## Material provided
******
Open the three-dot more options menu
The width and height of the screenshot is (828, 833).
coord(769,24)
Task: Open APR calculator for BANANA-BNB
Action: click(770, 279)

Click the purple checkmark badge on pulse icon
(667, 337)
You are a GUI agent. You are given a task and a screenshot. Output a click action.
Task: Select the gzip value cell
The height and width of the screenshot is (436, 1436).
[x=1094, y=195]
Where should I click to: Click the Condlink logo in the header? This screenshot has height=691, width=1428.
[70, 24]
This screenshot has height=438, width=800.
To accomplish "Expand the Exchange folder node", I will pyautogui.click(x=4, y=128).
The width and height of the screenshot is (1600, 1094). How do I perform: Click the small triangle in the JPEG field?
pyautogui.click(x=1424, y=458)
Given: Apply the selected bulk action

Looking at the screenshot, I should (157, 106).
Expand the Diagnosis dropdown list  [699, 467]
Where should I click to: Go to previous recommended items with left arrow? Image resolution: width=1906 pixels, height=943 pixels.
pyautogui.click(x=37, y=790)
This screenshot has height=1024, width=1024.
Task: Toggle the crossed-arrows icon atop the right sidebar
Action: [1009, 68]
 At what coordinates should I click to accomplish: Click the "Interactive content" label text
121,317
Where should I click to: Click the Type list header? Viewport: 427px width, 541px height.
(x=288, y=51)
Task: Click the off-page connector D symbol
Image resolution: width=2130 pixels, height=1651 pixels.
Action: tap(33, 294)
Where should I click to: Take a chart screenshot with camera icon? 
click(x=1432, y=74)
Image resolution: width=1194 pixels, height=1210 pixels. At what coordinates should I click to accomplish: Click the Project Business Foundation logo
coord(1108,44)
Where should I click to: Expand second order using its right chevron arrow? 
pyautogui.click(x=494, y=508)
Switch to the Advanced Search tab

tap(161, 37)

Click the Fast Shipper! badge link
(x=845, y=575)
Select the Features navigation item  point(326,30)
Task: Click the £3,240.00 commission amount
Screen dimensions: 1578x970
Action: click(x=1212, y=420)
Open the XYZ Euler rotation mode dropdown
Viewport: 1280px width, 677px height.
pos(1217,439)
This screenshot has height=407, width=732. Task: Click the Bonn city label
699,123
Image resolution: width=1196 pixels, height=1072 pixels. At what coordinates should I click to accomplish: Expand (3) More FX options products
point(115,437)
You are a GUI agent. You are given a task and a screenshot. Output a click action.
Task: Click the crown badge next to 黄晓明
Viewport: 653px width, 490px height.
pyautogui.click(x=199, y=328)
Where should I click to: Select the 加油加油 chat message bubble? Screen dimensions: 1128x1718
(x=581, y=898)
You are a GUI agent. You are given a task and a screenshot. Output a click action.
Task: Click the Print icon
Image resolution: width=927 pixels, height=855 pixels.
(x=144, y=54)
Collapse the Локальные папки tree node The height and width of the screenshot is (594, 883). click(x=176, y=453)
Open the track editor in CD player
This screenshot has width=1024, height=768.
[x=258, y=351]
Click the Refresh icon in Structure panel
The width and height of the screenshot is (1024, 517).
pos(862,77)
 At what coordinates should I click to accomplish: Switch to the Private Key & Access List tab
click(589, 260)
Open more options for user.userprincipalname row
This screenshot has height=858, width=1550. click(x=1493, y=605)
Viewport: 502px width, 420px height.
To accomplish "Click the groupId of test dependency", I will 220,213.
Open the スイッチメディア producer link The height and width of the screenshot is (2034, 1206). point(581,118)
******
## What you should do
A complete answer lists each line of the data that holds the word "will".

## Final answer
To accomplish "Expand the Exchange folder node", I will pyautogui.click(x=4, y=128).
To accomplish "Click the groupId of test dependency", I will 220,213.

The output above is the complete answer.